But before the new year, the poet takes stock, looking decades back, here in “Core Samples: Poems” ($15 in hardcover, self-published, available at The Bookstore in downtown Chico and MONCA, the Museum of Northern California Art).
A trip to San Diego Zoo (seeing “the muscles flow like liquids through/ those tiger-black stripes”), a train ride across the country (“There is no snow/ this year there is/ no snow in Colorado”), a trip to Viet Nam (in Hanoi, a Brit “tells us over/ beer in the Metropole bar/ ‘Figure anyone here who ain’t/ working is watching’”).
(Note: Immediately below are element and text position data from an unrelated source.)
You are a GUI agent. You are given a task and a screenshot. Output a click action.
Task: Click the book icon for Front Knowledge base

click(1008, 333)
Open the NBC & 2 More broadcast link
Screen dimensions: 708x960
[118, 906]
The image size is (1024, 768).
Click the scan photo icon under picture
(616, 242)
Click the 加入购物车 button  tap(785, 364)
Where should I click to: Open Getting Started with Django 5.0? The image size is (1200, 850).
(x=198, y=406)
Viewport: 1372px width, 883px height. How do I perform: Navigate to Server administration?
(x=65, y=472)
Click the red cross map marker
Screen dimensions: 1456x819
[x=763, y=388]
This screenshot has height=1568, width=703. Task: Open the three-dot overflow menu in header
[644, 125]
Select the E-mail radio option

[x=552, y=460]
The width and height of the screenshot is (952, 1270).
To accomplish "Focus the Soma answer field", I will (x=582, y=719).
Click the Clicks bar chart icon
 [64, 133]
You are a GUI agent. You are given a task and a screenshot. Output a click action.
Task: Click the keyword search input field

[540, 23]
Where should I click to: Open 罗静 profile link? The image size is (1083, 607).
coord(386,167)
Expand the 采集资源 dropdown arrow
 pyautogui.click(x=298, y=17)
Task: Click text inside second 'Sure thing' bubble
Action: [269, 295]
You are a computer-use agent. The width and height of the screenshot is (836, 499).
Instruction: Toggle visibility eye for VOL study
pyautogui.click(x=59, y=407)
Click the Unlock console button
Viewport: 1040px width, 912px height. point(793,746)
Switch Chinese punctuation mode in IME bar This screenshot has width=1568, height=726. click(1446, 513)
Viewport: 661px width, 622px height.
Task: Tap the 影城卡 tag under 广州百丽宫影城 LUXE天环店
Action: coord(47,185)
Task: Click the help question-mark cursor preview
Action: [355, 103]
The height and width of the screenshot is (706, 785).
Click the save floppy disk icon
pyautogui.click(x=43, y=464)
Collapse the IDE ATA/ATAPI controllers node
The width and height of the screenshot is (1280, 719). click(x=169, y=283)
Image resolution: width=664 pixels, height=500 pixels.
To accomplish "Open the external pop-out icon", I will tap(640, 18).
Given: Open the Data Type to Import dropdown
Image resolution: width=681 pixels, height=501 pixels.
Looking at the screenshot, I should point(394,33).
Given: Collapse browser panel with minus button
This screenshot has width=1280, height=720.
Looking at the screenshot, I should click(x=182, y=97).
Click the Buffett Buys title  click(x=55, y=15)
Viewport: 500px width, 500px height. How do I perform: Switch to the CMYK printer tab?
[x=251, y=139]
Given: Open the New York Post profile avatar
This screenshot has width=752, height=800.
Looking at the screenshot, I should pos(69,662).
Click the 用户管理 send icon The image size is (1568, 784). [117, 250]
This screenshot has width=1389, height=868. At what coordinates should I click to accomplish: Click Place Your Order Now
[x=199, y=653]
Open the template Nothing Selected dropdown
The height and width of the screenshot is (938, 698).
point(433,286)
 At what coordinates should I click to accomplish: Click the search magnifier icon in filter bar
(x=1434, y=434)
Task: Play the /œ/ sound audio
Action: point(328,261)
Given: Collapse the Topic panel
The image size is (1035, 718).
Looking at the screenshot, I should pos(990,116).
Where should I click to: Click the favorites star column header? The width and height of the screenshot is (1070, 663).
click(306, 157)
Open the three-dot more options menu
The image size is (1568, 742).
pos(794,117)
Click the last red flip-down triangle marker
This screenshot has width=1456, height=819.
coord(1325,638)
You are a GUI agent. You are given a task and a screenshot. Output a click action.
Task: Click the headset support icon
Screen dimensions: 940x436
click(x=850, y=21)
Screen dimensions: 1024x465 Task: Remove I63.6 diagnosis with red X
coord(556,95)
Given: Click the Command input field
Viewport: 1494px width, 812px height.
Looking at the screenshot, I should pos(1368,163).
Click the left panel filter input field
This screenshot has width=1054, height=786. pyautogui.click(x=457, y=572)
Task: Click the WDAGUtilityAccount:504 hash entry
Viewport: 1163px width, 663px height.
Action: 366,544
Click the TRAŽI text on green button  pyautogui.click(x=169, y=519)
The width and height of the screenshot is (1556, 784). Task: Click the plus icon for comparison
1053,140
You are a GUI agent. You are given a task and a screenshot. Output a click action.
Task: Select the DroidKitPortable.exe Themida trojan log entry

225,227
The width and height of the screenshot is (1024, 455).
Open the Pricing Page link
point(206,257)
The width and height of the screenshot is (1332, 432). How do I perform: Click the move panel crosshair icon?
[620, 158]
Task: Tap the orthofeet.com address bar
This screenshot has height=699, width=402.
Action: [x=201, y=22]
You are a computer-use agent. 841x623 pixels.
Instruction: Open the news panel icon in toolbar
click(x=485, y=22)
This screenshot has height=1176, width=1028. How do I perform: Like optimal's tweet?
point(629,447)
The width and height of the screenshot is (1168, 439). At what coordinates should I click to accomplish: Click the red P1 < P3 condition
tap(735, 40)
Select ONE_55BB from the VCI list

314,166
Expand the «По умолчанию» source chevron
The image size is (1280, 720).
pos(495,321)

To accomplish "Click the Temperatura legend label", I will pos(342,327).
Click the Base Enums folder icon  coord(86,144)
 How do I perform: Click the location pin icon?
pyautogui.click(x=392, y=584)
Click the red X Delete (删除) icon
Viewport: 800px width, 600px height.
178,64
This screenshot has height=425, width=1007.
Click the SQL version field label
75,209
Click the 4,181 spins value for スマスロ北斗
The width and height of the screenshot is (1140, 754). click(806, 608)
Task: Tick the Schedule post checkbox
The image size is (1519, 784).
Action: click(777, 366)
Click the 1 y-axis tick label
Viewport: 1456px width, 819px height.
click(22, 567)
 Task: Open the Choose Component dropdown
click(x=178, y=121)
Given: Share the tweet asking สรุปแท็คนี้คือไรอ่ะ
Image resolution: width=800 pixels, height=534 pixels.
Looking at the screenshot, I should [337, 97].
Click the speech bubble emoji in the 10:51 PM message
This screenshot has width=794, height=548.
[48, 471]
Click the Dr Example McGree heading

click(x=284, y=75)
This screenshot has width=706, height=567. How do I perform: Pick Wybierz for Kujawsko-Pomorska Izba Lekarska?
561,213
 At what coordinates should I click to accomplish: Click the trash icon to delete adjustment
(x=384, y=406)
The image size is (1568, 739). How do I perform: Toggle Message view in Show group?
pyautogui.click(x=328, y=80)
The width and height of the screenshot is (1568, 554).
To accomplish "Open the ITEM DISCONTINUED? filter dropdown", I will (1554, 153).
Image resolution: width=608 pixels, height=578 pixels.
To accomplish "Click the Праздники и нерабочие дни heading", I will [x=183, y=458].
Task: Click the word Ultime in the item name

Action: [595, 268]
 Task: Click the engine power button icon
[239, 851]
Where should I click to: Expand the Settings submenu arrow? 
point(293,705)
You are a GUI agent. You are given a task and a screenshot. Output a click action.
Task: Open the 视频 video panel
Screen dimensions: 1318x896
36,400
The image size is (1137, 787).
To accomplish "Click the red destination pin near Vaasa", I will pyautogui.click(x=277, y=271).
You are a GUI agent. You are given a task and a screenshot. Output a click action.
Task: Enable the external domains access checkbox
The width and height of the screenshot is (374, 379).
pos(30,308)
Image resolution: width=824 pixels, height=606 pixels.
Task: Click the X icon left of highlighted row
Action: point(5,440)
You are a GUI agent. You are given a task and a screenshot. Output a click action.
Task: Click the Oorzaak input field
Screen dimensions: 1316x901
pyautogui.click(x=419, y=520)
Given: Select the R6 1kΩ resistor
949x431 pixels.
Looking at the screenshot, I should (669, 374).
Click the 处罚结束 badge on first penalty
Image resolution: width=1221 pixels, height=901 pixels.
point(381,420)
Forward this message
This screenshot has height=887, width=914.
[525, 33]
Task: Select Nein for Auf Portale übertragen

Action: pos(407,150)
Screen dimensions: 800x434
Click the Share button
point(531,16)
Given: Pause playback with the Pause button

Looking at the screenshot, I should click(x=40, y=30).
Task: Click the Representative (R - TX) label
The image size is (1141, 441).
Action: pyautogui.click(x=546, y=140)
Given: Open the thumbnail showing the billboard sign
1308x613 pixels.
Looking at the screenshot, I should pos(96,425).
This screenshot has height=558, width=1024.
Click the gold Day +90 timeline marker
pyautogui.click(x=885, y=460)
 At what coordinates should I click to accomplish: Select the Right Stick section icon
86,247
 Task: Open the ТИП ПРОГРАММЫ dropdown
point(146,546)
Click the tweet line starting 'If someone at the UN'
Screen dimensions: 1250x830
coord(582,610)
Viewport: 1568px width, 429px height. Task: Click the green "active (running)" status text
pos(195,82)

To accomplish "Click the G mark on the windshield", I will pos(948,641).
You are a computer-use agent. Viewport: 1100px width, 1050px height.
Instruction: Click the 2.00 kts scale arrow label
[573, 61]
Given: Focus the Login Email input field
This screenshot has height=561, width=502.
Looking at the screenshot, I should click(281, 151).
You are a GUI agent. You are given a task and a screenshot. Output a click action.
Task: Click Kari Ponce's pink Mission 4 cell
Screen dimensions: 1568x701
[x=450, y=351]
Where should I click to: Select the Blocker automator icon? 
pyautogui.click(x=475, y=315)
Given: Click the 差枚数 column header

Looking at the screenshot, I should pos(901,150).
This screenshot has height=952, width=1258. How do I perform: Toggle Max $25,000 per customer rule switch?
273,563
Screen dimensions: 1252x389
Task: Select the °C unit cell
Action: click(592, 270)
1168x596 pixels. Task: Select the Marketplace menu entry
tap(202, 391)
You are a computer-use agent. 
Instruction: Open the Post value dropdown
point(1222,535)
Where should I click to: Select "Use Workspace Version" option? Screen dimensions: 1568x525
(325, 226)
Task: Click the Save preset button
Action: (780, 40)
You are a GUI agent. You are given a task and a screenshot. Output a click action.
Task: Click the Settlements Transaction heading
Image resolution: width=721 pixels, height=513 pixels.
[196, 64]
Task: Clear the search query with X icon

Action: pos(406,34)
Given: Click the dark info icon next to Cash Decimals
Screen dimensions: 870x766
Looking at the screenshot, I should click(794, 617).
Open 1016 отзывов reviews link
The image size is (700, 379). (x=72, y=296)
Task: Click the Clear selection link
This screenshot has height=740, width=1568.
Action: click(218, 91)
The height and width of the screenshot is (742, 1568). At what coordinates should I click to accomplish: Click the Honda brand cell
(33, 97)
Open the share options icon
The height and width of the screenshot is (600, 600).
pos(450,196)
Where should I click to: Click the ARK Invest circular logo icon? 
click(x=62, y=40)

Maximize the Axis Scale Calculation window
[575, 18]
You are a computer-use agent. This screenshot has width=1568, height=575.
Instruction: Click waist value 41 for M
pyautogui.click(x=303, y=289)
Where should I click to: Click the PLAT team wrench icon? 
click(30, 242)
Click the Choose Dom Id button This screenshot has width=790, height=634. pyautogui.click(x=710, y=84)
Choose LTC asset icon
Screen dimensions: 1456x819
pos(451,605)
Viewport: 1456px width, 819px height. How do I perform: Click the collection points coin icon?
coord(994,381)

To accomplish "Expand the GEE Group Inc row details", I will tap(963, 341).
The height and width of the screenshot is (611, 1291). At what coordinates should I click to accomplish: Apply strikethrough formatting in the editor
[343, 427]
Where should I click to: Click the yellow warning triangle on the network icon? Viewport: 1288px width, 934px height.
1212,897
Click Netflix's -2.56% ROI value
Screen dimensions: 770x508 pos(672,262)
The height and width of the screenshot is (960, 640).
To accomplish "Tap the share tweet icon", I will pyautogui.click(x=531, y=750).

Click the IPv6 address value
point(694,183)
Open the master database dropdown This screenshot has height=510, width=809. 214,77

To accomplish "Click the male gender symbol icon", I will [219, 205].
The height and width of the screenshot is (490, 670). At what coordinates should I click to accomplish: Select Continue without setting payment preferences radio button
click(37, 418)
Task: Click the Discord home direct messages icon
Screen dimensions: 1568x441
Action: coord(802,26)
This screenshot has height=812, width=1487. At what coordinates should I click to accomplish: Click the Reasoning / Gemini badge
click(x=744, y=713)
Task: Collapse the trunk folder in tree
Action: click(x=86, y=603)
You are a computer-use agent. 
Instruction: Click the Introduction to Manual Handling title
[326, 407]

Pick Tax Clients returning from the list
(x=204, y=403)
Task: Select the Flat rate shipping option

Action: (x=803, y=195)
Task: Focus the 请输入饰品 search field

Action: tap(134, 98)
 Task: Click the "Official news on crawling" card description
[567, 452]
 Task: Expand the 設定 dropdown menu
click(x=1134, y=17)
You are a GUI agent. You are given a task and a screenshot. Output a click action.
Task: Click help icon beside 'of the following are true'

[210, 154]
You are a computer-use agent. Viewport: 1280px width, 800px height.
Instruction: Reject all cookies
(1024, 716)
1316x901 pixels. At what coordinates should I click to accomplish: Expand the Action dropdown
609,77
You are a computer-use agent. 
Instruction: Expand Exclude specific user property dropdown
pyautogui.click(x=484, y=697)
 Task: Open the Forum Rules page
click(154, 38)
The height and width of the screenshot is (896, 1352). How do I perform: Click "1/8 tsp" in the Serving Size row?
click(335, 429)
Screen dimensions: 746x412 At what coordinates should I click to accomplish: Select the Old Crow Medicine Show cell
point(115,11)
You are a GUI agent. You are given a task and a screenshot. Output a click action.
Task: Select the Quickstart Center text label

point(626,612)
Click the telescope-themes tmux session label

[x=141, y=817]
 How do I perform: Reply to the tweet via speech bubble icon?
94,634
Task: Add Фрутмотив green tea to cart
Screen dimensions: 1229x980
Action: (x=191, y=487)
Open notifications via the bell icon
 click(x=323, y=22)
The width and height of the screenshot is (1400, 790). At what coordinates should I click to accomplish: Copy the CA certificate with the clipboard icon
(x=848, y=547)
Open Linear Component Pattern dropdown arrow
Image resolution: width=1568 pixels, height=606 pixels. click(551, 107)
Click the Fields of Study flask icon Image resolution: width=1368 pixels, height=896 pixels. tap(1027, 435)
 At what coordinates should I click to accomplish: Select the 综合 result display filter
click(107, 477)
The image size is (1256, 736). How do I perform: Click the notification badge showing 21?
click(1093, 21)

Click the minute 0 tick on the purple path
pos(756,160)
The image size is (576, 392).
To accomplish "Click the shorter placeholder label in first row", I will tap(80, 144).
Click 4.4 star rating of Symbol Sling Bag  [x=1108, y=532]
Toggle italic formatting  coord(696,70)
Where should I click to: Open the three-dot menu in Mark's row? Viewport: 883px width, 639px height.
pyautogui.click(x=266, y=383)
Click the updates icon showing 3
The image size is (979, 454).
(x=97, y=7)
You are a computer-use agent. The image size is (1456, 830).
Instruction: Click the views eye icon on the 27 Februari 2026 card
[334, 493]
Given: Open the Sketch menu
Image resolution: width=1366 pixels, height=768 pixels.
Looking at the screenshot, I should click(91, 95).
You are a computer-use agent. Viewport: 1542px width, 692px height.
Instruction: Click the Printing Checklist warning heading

And there’s a gallimaufry of miscellaneous poems.
Death haunts many of the poems, such as in the sonnet sequence about the stuff left behind after the death of the poet’s grandfather Merle in 1985. And the Vietnam Memorial: “I must claim my war the one/ I did not choose to fight in….// I sing of Disobedience/ of Mom and Pop’s shame/ of all the dead ones you know/ that bullets gave a name// Where agent Orange and FBI/ stand cheek by jowl with CREEP/ A big black wall in Washington/ where the living go to weep.”
“All of us are fatally human,” the poet says elsewhere. “We must never rush out to prove it.”
Does the poet’s walk foreshadow the future?
“And so at some distant New Year,/ I will walk all the dogs I’ve ever known,/ I will step out of my ancient shoes,/ I will find a rope swing and work myself/ into a spectacular blue-toed arc,/ and on the apogee of a January One,/ I will howl once and expand forever.”